You can also opt for testing for STIs (sexually transmitted infections) for yourself in case you have such symptoms or your partner’s if you are not sure about his sexual history.
For optimal health during pregnancy, you must remain healthy during the pre-conception period. Following are the pre-conception “Don’ts” which women planning to get pregnant should strictly follow:
You should be cautious about the environment around you. For instance, do not expose yourself to X-rays, CT scans, lead, any kind of solvents, cat feces, and metal detector machines (usually in shopping malls, office campuses, and airports, inform the security personnel about your pregnancy). Your exposure to these could be hazardous. It could adversely affect your ability to become pregnant or maintain a healthy pregnancy.
In some cases, your lifestyle is a matter of great concern. If you or your partner have any habits that might influence pregnancy, such as drinking alcoholic beverages (including beer, wine, and hard liquor), smoking or consuming drugs, then you are advised to stop them. This might create a hindrance to a healthy pregnancy.
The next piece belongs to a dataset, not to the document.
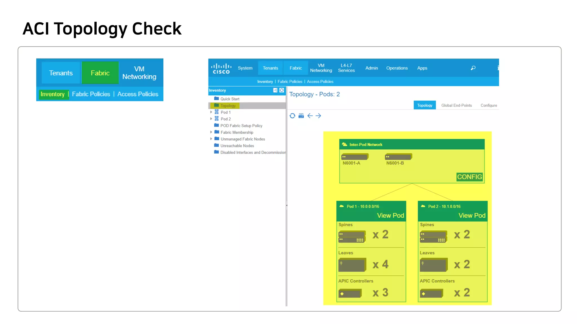Select Unreachable Nodes in tree

(237, 146)
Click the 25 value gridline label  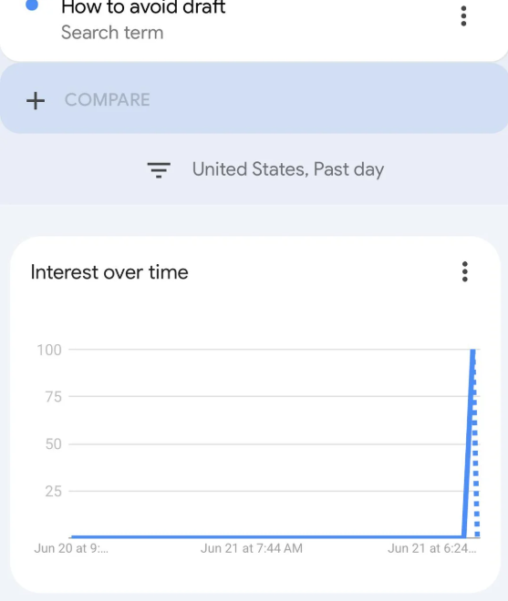(54, 492)
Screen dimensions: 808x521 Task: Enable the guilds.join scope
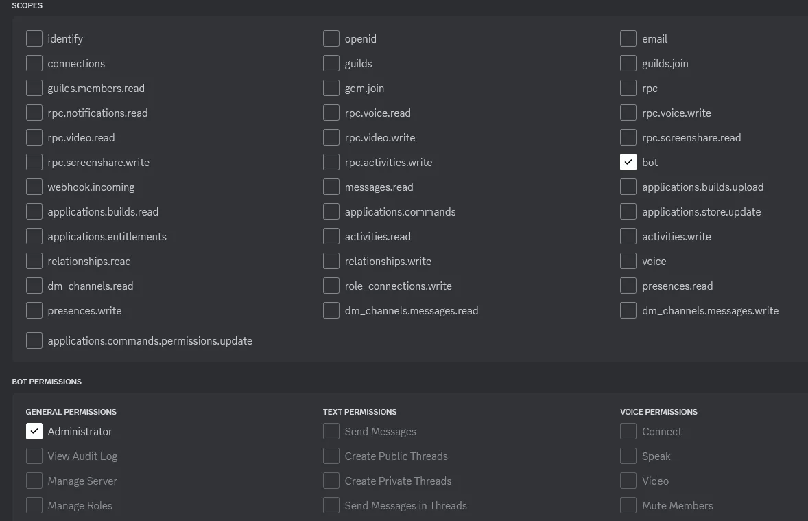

Caffeine is present in tea, coffee, chocolates, aerated drinks, and some medications. Women planning to get pregnant should not consume more than 300 milligrams (mg) caffeine per day that is about two cups of coffee (cup measure 8 ounces).
Pre-conception care and counseling are of utmost importance. It makes women more informed about the “do’s” and “don’ts” before getting pregnant. Also, it prepares women both emotionally and physically to enter the next exciting phase of their life.